Design a rate limiter
Rate Limiter
- Benefits
- Prevent resource starvation caused by Denial of Service (DoS) attack.
- Reduced cost.
- Especially for companies that relies on third party APIs
- Prevent server from being overloaded
- Filter out bots or user's misbehaviour
Step 1 - Understand the problem and establish design scope
Questions to ask
- What kind of rate limiter?
- Server or client side
- Does rate limiter throttle based on IP, user ID or other properties
- What is the scale
- Startup or large companies
- Will the system wok in a distributed environment?
- Is the rate limiter a seperate service or should it be implemented in application code?
- Do we need to inform user who are throttled?
Example requirements
-
Accurately limit excessive requests
-
Low latency (not slow down HTTP response time)
-
Distributed rate limiting (across multiple services and processes)
-
High fault tolerance
-
Limited memory as possible
-
Exception handling (Show clear exception message to throttled users)
Step 2 - Propose high-level design and get buy-in
- Can be implemented on client-side, server-side, or a middleware between client and server
- Usually not in client side, since the requests can be easily forged into malicious ones.
- Return HTTP 429 if exceeds, which indicates too many request from the client side
- Since cloud micro-services have become widely used, rate limiting is usually implemented within a component called API gateway.
How to implement the rate limiter
- Evaluate the technology stack, make sure current programming language is sufficient to implement rate limiter on the server-side.
- Whether you are using a third-party gateway or not, determines whether you have the full control over the implementation and algorithms
- Whether you are using micro-services or not
- Building own rate limiter takes time and effort, evaluate based on engineering resources
Algorithms
Token bucket
- Details
- We have a bucket with predefined "tokens" capacity
- There is a "re-filler", which insert tokens of certain quantity to the bucket per time unit
- When there are not enough tokens, the request is dropped, else, the request is forwarded along the token
- Algorithm
- Bucket size
- Re-fill rate - Number of token put into bucket every second
- How many bucket do we need? (Clarify this requirement)
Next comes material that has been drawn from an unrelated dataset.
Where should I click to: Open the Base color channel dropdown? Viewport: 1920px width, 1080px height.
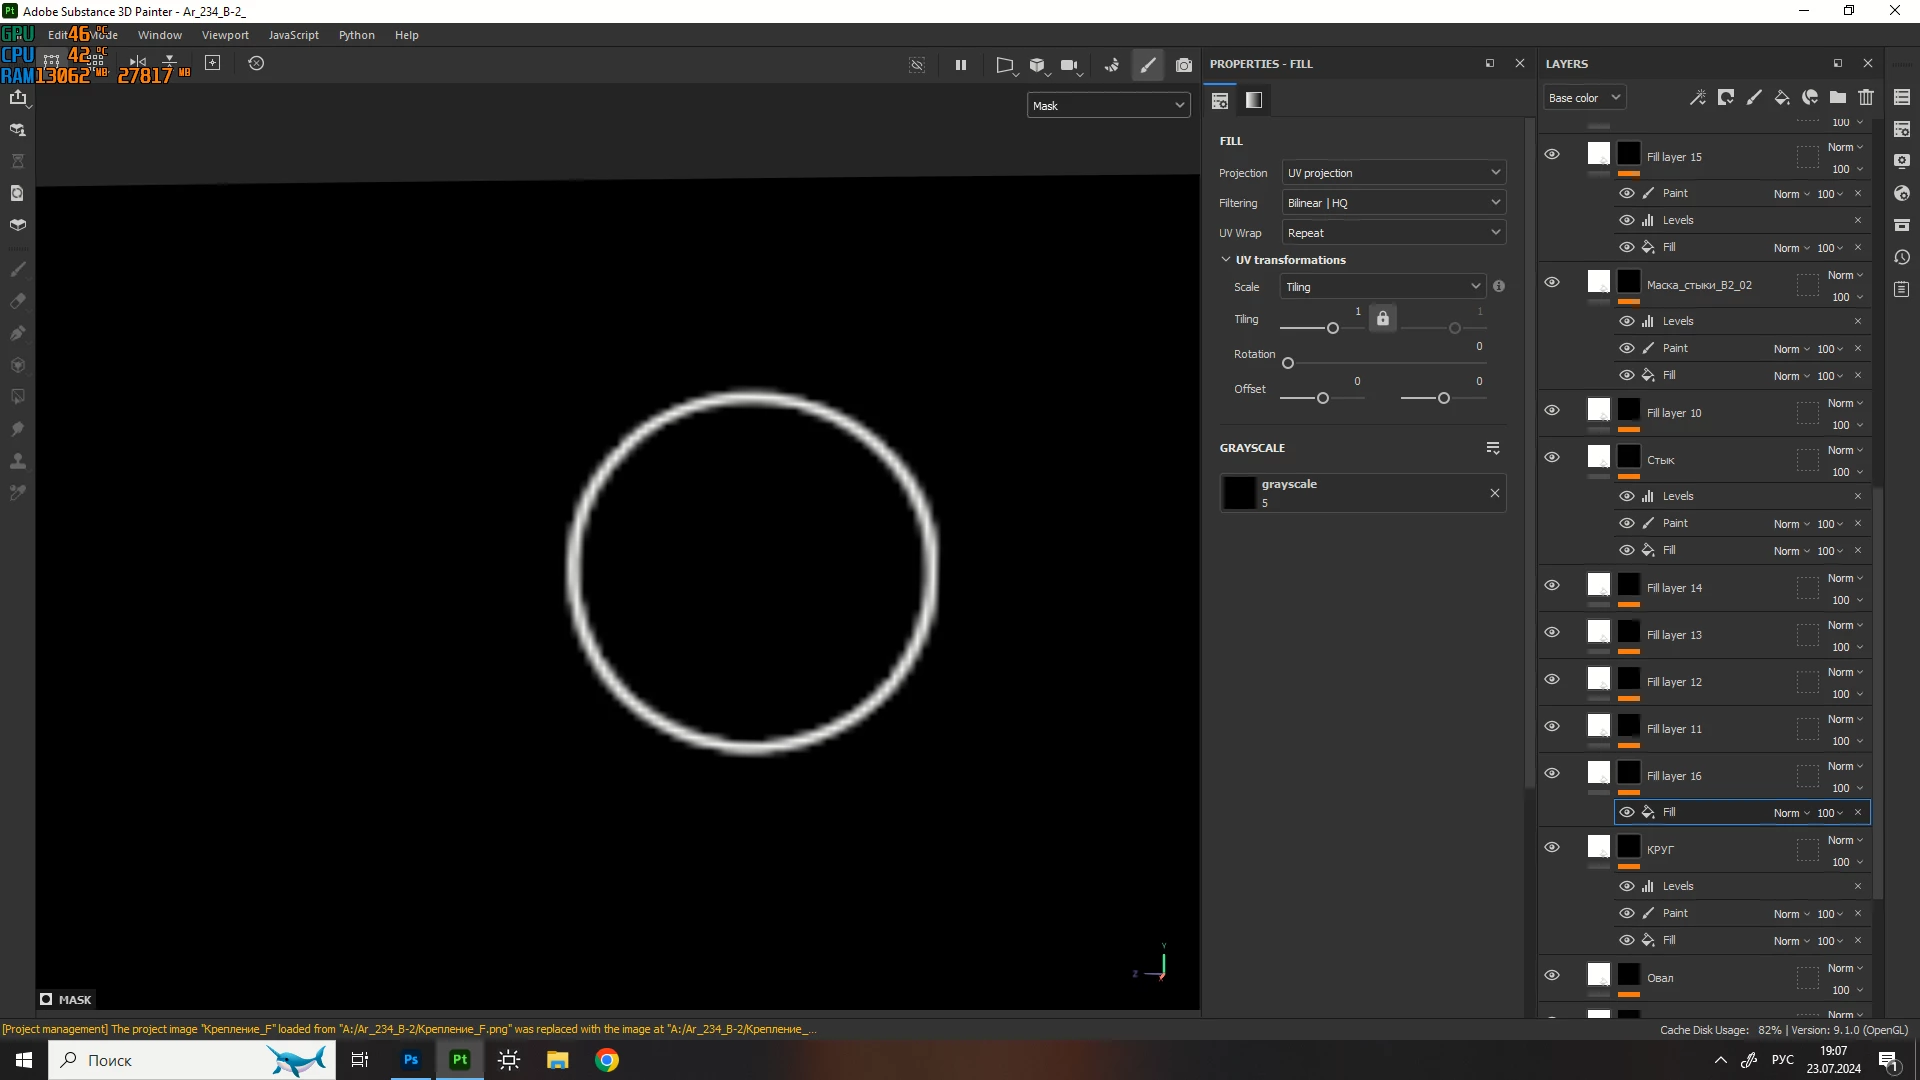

- Create new bucket for each API endpoints - such as friend request, post...
- Based on IP address
- If have a overall request limit, just have a global bucket shared by all requests
- Pro:
- Easy to implement
- Memory efficient
- Allows burst of request as long as there are tokens left
- Cons:
- Limited parameter to fine tune algorithm to more specific needs
Leaking bucket algorithm
- Detail
- Similar to token bucket, but requests are processed at a fixed rate
- FIFO queue
- When request arrives, check whether the queue is full, drop the request if full
- Request are pulled from the queue and processed at regular intervals.
- Algorithm
- Bucket size
- Outflow rate
- Pros:
- Memory efficient (limited queue size)
- User cases where stable outflow is required
- Cons:
- Burst of request fill up the queue with old requests first, if they are not processed in time, it will block the new requests
Fixed window counter
- Details
- Divide timelines into fixed size time window, and assign counter to each window
- Each request increment the counter by one
- Once the counter reaches the predefined threshold, requests are dropped until a new time window starts
- Pros:
- Memory efficient
- Easy to understand
- Setting quota per time interval fits certain use cases
- Cons:
- Spike in request volume at the edges of time interval
- The last few request from the previous time interval plus the first few request in the next interval, may exceed the quota of this period of interval (the interval starts from the middle of the previous interval to the middle of current interval)
- Spike in request volume at the edges of time interval
Sliding window log
- Details
- Keep tracks of request timestamps
- Kept in cache
- When new request comes in, remove all outdated ones
- Add the timestamp for the new request to the log
- Keep tracks of request timestamps
- Pros:
- Accurate
- Cons:
- Memory heavy, even rejected timestamp might still be stored
Sliding window counter
- Details
- Combines the previous two
Requests in current window + requests in the previous window * overlap percentage of the rolling window and previous window
- Pros:
- Smooth out spike of traffic, since the rate is based on the average rate of the previous window
- Memory efficient
- Cons:
- Assumes that the request in previous window is evenly distributed
High level architecture
- Keep a tracker on how many request from same user, IP address, etc.
- Keep it in an In-memory cache to avoid slowness of disk access
- Redis, which offer two commands
- INCR: Increment the counter by 1
- EXPIRE: Sets a timeout for the counter, delete if exceeds the time
Step 3 - Design deep dive
Rate limiting rules
- Lyft open-sourced their rate-limiting components:
domain: auth
descriptors:
- key: auth_type
Value: login
rate_limit:
unit: minute
requests_per_unit: 5
- Clients are not allowed to login more than 5 times in 1 minute
Exceeding the rate limit
- API returns a HTTP response code 429.
- In some cases you can keep the requests and process them later
- Information such as remaining number of allowed request within the window, number of second to wait make request are with the returned HTTP headers
Distributed environment
Race condition
- Locks are the most obvious solution
- However significantly slow down the system
- Work arounds:
- Lua script
- Sorted sets data structure in Redis
Synchronisation issue
- With multiple rate limiter, since the web tier is stateless, therefor the all rate limiter should have these information from Redis
- Use centralised data store like Redis
Performance optimisation
- Multi-data center setup is crucial to server across different geo-locations
- Use eventual consistency model
Monitory
- Monitor the rate limiting algorithm and rules (to ensure they are effective)
- When too many valid request are dropped
- Or to accommodate spike in traffic
Step 4 - Wrap up
Additional discussions
Hard vs soft rate limiting
- Hard: Cannot exceed the threshold
- Soft: Can exceed the threshold for a short period
Rate limiting on different HTTP layer
Design client to avoid being rate limited
- Avoid making frequent API calls
- Catch and inform exceptions
- Add sufficient back off time to retry logic